Em 8 de julho de 2024, a Federação Russa realizou um dos mais terríveis ataques com mísseis contra civis, ao alvejar intencionalmente o Hospital Nacional Infantil Especializado “Okhmatdyt” em Kyiv — o maior centro médico infantil da Ucrânia.
O míssil de cruzeiro russo Kh-101 atingiu o setor de toxicologia do hospital, onde, naquele momento, crianças estavam em hemodiálise. Durante o ataque, havia 627 pequenos pacientes nas instalações. Dois profissionais da saúde foram mortos e pelo menos oito crianças ficaram feridas. A equipe médica e os pais foram obrigados a evacuar crianças com câncer para fora do prédio, prestando socorro a céu aberto, em bancos de praça.

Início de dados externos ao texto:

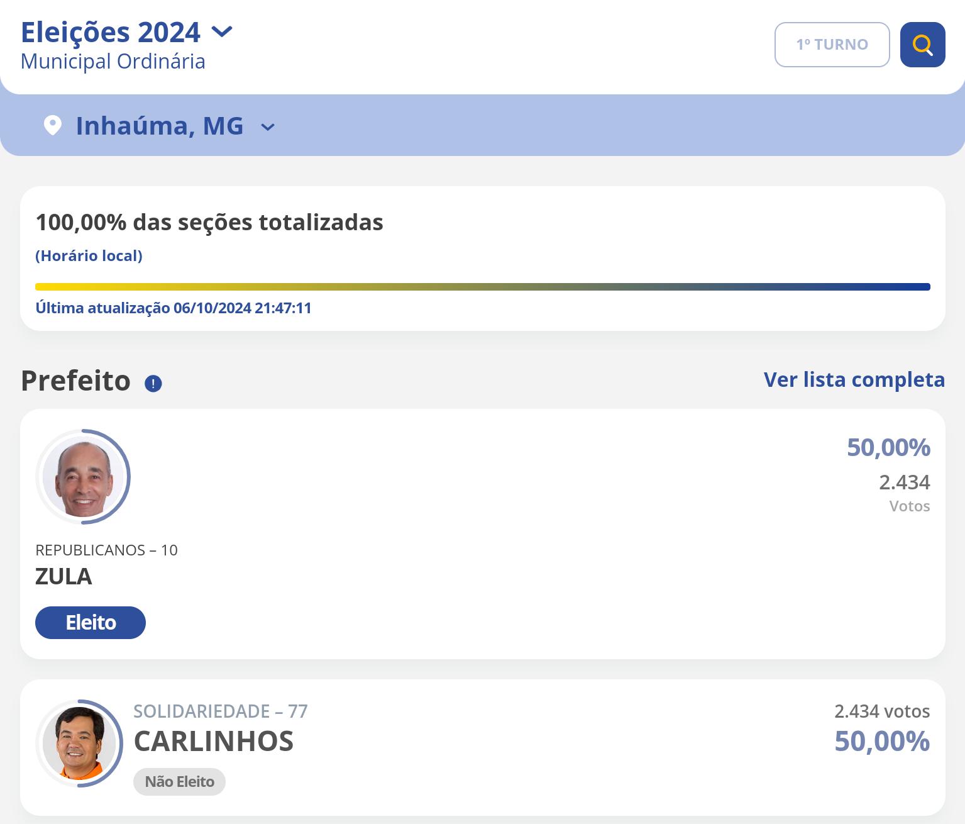This screenshot has height=824, width=965.
Task: Click the Eleito status badge
Action: coord(91,622)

Esse crime tornou-se um exemplo horrível da tática de barbárie da Rússia contra os mais vulneráveis — as crianças. Trata-se de um crime de guerra e uma grave violação do direito humanitário internacional, que contraria os princípios da cooperação internacional nas áreas de saúde e segurança nuclear.
É importante destacar que o hospital “Okhmatdyt” é beneficiário de assistência técnica da Agência Internacional de Energia Atômica (AIEA), destinada ao desenvolvimento da radioterapia, medicina nuclear e melhorias no diagnóstico de câncer infantil.

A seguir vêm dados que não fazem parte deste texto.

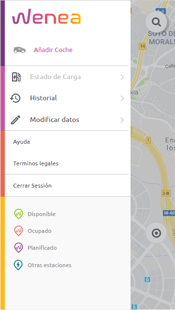Click the purple Planificado pin icon
This screenshot has width=175, height=310.
[x=19, y=248]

Por iniciativa da Ucrânia, uma sessão extraordinária do Conselho de Governadores da AIEA foi convocada em 12 de julho de 2024. Como resultado, o Conselho aprovou uma resolução especial, condenando com firmeza o ataque com mísseis ao hospital “Okhmatdyt”, reafirmando a importância da continuidade dos programas de cooperação técnica da Agência na Ucrânia e exortando os Estados-membros a apoiarem os estabelecimentos de saúde afetados pela agressão.
O Ministério dos Negócios Estrangeiros da Ucrânia valoriza profundamente a demonstração de solidariedade internacional e a posição de princípio adotada pelos Estados-membros da AIEA.
Os responsáveis por esse e outros atos bárbaros cometidos pela Rússia devem ser levados à justiça. O mundo não pode fechar os olhos. A Rússia deve responder por “Okhmatdyt” — não apenas perante a Ucrânia, mas diante de cada criança que foi vítima de seus crimes.
A Ucrânia continuará seu trabalho consistente nos fóruns internacionais — inclusive no âmbito da AIEA, das Nações Unidas, do Conselho de Segurança da ONU e do Tribunal Penal Internacional — para garantir a inevitabilidade da responsabilização por este e outros crimes cometidos pela Rússia.